John Villasenor on Driverless Cars and Liability

By Benjamin Wittes
Monday, May 5, 2014, 3:55 PM

Wells and I and our Brookings colleague John Villasenor have begun a paper series of civilian robotics. Some of it is a little beyond normal Lawfare fare, but some of it will be in the heartland. The first paper in the series, which we released recently, is by John and deals with driverless cars and liability rules for car accidents. I asked John to write a few words about it:

Thanks to investments by companies such as Google and the major automakers, driverless car technologies---or, more formally, vehicle automation technologies---are getting better by the day. As advanced vehicle automation moves from the laboratory to commercial use, there will be enormous highway safety benefits. But there is a hitch, or at least a perceived hitch.

As an article last year in the San Diego Union-Tribune noted, according to “experts,” “the issue of liability, if not solved, could delay or even wipe out the vision of driverless cars gaining widespread consumer use.” Or, as an article at MSN put it, “Will lawsuits kill the autonomous car?”

The laws of statistics ensure that even though autonomous vehicle technology will, on balance, lead to increased safety, there will be relatively rare instances where automation might be a contributing or even primary factor in an accident. This will lead to some complex liability questions. But, importantly, that doesn’t mean our existing legal framework will be incapable of answering them.
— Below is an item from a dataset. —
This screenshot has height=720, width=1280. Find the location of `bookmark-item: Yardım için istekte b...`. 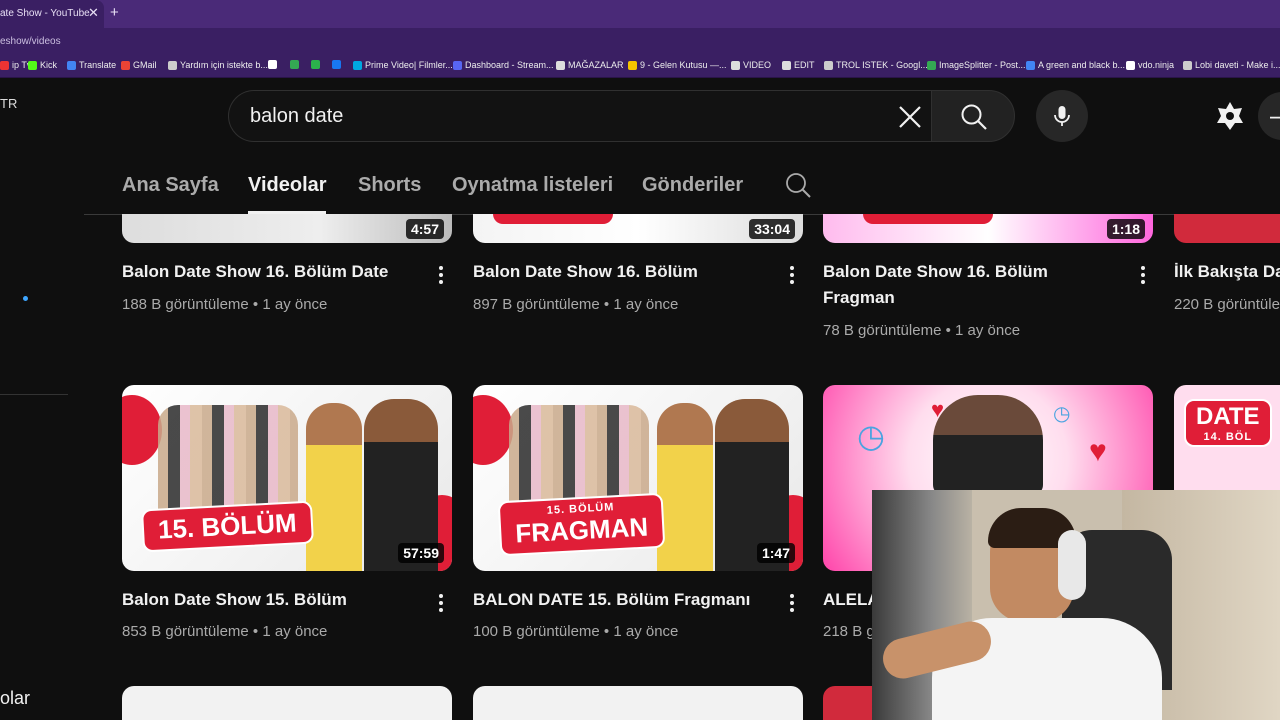

bookmark-item: Yardım için istekte b... is located at coordinates (218, 65).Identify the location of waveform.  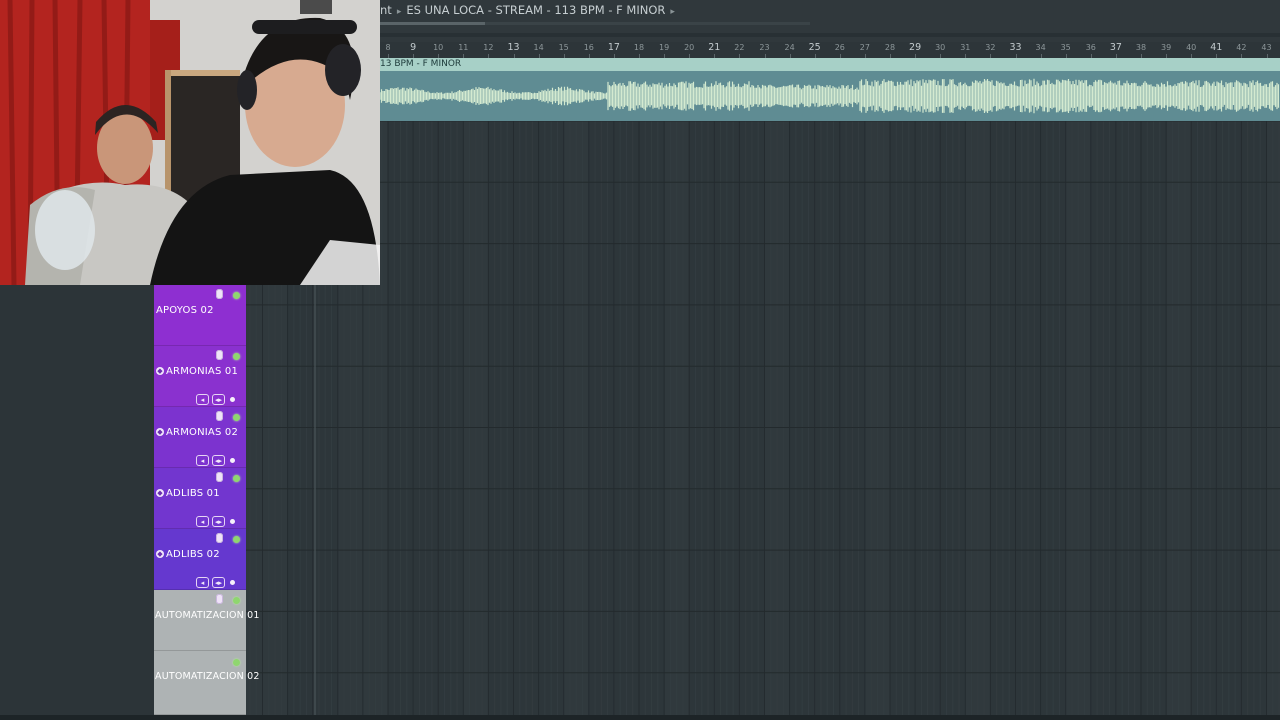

I recently completed a study of products liability in the specific context of autonomous vehicles. As I wrote in the resulting Brookings paper:

The legal precedents established over the last half a century of products liability litigation will provide manufacturers of autonomous vehicle technology with a very strong set of incentives to make their products as safe as possible. In the overwhelming majority of cases, they will succeed. However, despite these efforts, there will inevitably be some accidents attributable in whole or in part to defects in future vehicle automation systems. While this will raise complex new liability questions, there is no reason to expect that the legal system will be unable to resolve them.

This means that we don’t need to delay access to vehicle automation by saddling legislators with the impossible task of preemptively drafting and enacting new liability statutes to address everything that might go wrong. Again, from the paper:

This paper, and the set of legislative guiding principles it provides, reflect a view that, subject to a few narrow exceptions, existing tort and contract law frameworks are generally very well equipped to address these questions. Thus, there is not a need to encumber the legal system with a new set of overly broad federal or state liability statutes relating to autonomous vehicles. Products liability law offers a time-tested framework that has proven to be adaptive to technology-driven liability issues in many other contexts. There is good reason to be optimistic that it will be equally capable of doing so when applied to autonomous vehicles.

And, in somewhat more detail:

Products liability has been one of the most dynamic fields of law since the middle of the 20th century. In part, this is because the new technologies that emerged over this period have led courts to consider a continuing series of initially novel products liability questions. On the whole, the courts have generally proven quite capable of addressing these questions, and in doing so have been the primary drivers of a positive feedback cycle involving case law, the American Law Institute’s Second (in 1965) and Third (in 1998) Restatements, revisions to the Uniform Commercial Code, and changes to state statutory law. Through this process, products liability law has evolved to its current state. Given this strong record of adaptation to new technologies, there is no reason to expect that the legal system will be unable to address the products liability issues that arise with respect to autonomous vehicles.

So, yes, the products liability issues raised by autonomous vehicle technology will sometimes be complex. But they can be largely addressed using the framework we already have.